The sad reality of this is that it's not 'people' who will be expected to look after their elderly parents, it will be women who are expected to do it.

This is the clear payback for having the audacity to ask grandparents to help us out with childcare, so that we can go to work. How very dare we!

(Not that grandparents doing any care was an option for us, as both sets of grandparents lived too far away).

moomaa · 03/02/2010 21:22

It depends what the alternative is, doesn't it? We are about to hit a mega 'bulge' of old people with not enough younger ones to support them.

If the choice is looking after your parent yourself (be that in person or by paying someone else to do it) or having your parent in an industrial sized home lined up in a chair sat on an incontinence mat in front of a TV that they cannot chose the programme on all day every day, never going out, being on a conveyor belt for bedtime and getting up.....what are you going to choose?

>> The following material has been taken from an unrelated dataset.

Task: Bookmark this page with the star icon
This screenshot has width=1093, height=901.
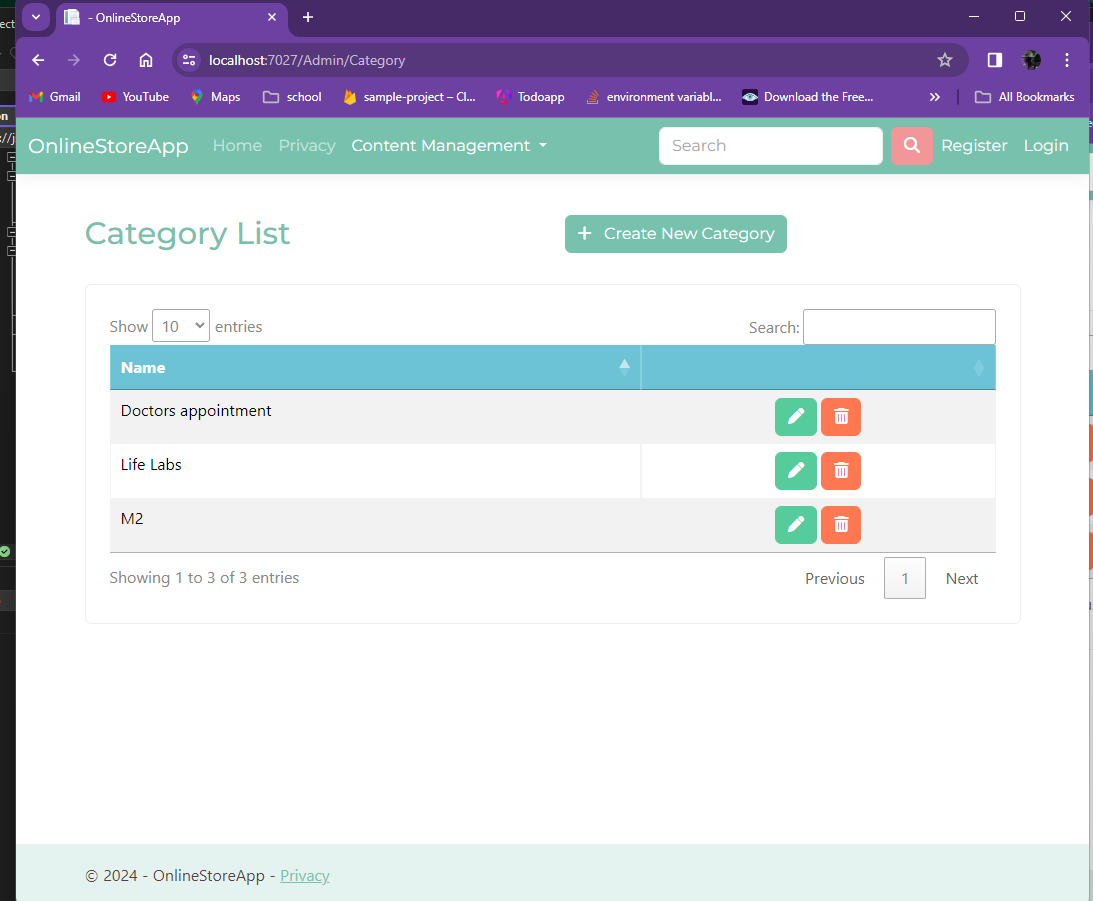Action: coord(944,60)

Hard hearted person to leave them in a home like that. I can't see society going any other way though. I don't want to pay double the tax I am now.......

heQet · 03/02/2010 21:25

What a good way to save the government money. Make it the law (again) for the elderly to be cared for by their family.

If you love them, then you want to be there for them of course - but being the one to do the physical care is just not practical for many people. It doesn't mean they don't love them, or want the best for them.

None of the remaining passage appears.